Review First Posted: 4/12/2000

Sony's new DSC-S50 is an very compact little camera, especially when compared to the floppy-based Sony digicams like the FD-88 and FD-91. But its small frame packs a host of features, including the very nice LCD monitor which we'll get into a little more later. The all plastic body keeps the S50 very lightweight at 13 ounces (370 g) excluding the battery pack. Measuring 4.5 x 2.75 x 2.76 inches (113 x 68 x 69mm), the S50 should fit into most coat pockets and purses. With its accompanying wrist strap, we're pretty sure you won't leave this one behind.

The front of the S50 sports a slightly protruding lens barrel, the lens of which is protected by a removable lens cap. The rest of the camera front is very cleanly designed, with a large finger grip on the side and the built-in flash also present.

The entire right side of the camera (as viewed from the rear) is taken up by the battery compartment/MemoryStick slot.

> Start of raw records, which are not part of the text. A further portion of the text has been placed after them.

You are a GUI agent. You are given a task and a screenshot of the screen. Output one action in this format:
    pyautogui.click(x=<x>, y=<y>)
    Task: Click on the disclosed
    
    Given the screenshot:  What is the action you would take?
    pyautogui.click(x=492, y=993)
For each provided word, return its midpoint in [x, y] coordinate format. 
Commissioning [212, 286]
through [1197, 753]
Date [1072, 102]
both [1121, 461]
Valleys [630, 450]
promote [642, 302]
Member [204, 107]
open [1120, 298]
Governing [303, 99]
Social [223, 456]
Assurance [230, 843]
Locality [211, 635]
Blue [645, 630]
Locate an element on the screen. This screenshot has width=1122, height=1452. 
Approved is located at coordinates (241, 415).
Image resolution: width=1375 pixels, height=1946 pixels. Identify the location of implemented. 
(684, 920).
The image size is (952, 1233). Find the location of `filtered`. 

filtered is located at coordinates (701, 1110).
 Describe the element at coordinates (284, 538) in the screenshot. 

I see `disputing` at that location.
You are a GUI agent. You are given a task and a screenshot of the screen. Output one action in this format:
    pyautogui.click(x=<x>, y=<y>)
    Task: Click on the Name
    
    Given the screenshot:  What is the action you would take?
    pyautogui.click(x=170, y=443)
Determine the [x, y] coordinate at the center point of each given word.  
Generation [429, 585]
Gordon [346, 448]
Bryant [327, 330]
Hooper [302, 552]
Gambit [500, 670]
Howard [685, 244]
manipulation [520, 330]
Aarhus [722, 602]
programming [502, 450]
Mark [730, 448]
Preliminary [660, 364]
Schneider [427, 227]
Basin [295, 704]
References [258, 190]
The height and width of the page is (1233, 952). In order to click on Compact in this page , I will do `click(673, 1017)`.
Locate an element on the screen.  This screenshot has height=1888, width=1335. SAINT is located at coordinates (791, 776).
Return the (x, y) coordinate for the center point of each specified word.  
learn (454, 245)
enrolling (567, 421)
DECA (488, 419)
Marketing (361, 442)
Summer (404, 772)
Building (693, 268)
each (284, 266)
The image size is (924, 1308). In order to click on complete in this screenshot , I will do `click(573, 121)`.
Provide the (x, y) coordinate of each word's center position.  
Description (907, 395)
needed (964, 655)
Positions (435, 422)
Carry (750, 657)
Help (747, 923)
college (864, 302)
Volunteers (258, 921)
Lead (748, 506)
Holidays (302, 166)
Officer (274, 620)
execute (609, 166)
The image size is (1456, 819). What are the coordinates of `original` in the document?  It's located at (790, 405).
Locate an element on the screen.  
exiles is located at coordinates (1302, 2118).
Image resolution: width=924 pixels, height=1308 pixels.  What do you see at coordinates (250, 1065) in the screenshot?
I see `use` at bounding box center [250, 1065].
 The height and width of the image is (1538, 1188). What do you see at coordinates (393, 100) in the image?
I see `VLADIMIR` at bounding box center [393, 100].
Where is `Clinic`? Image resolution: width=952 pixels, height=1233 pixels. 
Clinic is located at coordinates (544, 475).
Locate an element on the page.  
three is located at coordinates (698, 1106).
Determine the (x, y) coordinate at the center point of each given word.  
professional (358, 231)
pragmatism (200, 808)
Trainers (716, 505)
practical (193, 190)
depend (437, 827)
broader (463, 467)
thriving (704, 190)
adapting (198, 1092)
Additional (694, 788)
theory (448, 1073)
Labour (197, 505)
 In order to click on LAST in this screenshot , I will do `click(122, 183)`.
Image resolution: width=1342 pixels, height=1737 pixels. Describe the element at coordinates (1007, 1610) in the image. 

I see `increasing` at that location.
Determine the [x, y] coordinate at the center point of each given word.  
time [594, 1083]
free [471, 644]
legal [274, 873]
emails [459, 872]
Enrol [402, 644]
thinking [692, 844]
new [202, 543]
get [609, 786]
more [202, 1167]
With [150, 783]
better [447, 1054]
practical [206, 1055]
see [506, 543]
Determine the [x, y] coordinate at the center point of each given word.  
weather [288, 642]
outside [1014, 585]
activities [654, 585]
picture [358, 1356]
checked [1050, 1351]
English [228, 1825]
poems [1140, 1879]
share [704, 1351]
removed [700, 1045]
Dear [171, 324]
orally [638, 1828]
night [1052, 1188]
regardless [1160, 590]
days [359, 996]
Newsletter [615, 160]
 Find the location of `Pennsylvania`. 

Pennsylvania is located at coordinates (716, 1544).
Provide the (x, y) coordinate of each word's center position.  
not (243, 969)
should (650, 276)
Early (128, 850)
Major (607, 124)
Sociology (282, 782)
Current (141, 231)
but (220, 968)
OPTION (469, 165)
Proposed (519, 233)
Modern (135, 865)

We heartily approve of these two living side by side, as it makes card and battery changes a snap when mounted to a tripod. Both are easy to get to and the sliding, protective door works very smoothly.

The opposite side of the camera mainly features the Video In and USB jacks, beneath a small rubber flap that snaps into place. Otherwise, the lens barrel defines the contour of most of this side.

The shutter release button, mode dial, speaker and microphone all live on the top side of the camera, which has a very smooth surface other than the minor protrusion of the mode control.

All of the camera controls, except those previously mentioned, are on the back panel with the LCD. Let us first mention the extremely flexible LCD monitor which actually lifts up off of the back panel and flips upward 180 degrees. The LCD also has a swivel top that lets you turn it back around to face the camera operator: Pretty nifty, especially for self portraits. It also can be turned to face into the back of the camera and latched in place for safe transport. Aside from the LCD monitor, the zoom control, power switch, DC input, menu controls, flash button, etc. can be found on the back panel. We liked the fact that the LCD monitor has its own backlight adjustment on the back panel (bright/normal), although you do have to go through the settings menu for finer-grained brightness adjustment. There's also a rocker switch for volume control, more convenient when playing back movies than rummaging through the settings menu.

The S50's bottom is very flat and relatively featureless with the exception of the metal tripod mount, set as close to the lens as was possible. The proximity between the lens and tripod mount is good for panorama shooting, but having the socket positioned so far forward on the camera bottom makes for a less stable mount on some tripod heads. We appreciate Sony's use of a rugged metal investment casting for the tripod socket, which we view as being far superior to the structural plastic sockets used on many digicams. As we mentioned earlier, we also applaud the design of the S50's battery compartment and card slot, allowing us to easily change out both while using a tripod. Many digicam manufacturers place these slots on the bottom of the camera, which can be very inconvenient.